Custom fit implants
The latest technology in total knee replacement surgery is now custom fit implants.
“It’s one step above the robot in the sense that rather than taking an off-the-shelf implant and using the robot to put it in, we’re getting focused, specific guides, matched to the anatomy. This really will be the next wave of where we go in medicine,” van der Ven said.
Or, as fellow Baptist Health orthopedic surgeon Dr. Francisco Borja said, “Rather than fit the patient to the prosthesis, why not fit the implant to the patient?”
Surgeons take a CT scan of a patient’s knee, hip and ankle and send it to ConforMIS, a Boston-based medical device company specializing in converting CT data into implants that are precisely sized and shaped to conform to an individual’s exact topography.
“They create a virtual knee, which is your knee,” Borja said. “The consequence is these patients recover faster, they don’t have to have as much therapy and don’t have as much pain and move faster and more naturally. They are not fighting with their own soft tissues because of a decision I made in surgery. This has been made for you. This is a significant step forward for mechanical devices.”
Patients with serious medical issues, such as a heart condition, hypertension and other ailments may not be candidates for the ConforMIS custom knee. The prosthesis, once created, can only be used for that particular patient. If they are not suitable for surgery, the device can’t be used for someone else, Borja said.
There are no custom-fit hip implants yet, but Borja expects customization there to come in the near future.
Partial knee replacement
Customized cutting tools tailored to the individual patient’s bone topography also make knee surgeries more accurate, Umlas said.

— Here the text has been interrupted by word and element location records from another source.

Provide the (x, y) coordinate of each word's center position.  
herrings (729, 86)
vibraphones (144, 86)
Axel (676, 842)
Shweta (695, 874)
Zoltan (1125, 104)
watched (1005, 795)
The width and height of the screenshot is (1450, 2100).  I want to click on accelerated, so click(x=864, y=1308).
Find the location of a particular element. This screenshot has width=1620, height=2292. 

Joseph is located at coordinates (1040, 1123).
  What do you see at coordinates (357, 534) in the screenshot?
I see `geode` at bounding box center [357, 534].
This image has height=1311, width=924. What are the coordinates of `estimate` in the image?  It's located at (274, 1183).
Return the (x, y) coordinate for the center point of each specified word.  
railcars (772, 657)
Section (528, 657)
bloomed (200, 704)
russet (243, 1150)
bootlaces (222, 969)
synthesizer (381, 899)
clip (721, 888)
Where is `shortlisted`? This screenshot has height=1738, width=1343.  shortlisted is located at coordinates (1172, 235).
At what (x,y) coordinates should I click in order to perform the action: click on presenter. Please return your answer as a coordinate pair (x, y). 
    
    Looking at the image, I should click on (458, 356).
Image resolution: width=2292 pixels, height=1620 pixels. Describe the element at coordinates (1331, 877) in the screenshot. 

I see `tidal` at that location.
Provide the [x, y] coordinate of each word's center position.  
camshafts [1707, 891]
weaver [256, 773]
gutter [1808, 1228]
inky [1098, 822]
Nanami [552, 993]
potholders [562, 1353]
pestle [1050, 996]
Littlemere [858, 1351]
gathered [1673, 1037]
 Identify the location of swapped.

The knee is made up of three compartments — medial, the side of the knee closest to the body’s center; lateral, the side of the knee to the outside of the body; and the patellofemoral compartment, behind the knee cap. When only one portion of the knee is affected by arthritis, a partial knee replacement can be performed.
“What’s exciting about that is a partial can be done as an outpatient, or, at most, one night in the hospital, and so the recovery is much quicker than a total knee,” said Dr. John Uribe, medical director of Doctors Hospital Center for Orthopedics & Sports Medicine and chairman of the orthopedic department at Florida International University School of Medicine.
“With partial knee replacements, it’s a much less mechanical feeling … more natural,” Uribe said.
With boomers and seniors living longer and active longer, knee and hip replacement surgeries are common procedures in the United States, with about 719,000 knee replacements and 332,000 hip replacements in 2010, according to the Centers for Disease Control and Prevention. These numbers are projected to grow significantly over the next 15 to 20 years.
“New technology has always been an exciting part of our profession,” said Dr. Raymond P. Robinson, chief of Joint Reconstruction and professor of Clinical Orthopaedics at the University of Miami Miller School of Medicine. “Companies and physicians frequently introduce these new technologies with great excitement and fanfare. The hard part is determining which of these actually advance the results and outcomes for our patients.
“For example, contemporary total knee replacement performed with today’s modern techniques result in 97 percent good or excellent results and implants of best design are lasting more than 30 years in actual patients,” Robinson said. “When the excitement of the ever-present new technology subsides all too often the only ones left are the patient, their implant, and hopefully the surgeon who did the operation. Long-term clinical outcome measurements are key in determining which technologies actually improve the care of our patients.”
The good news?
“Less pain the day after surgery than the day before surgery. Life is motion. Most people have places to go, places to see,” Umlas said.
“I had a woman who was 96 who was told she was too old to have this [hip] surgery. Age is not a parameter, it’s about health,” Umlas said. “I saw her six months after surgery. She walked in feeling great and came in with a new boyfriend. She said she was denied a lot of fun in life because doctors had judged she can’t be helped. Within a day of her surgery she was feeling better than before her operation and in six months was walking independently. That’s what makes this rewarding, to restore function to people.”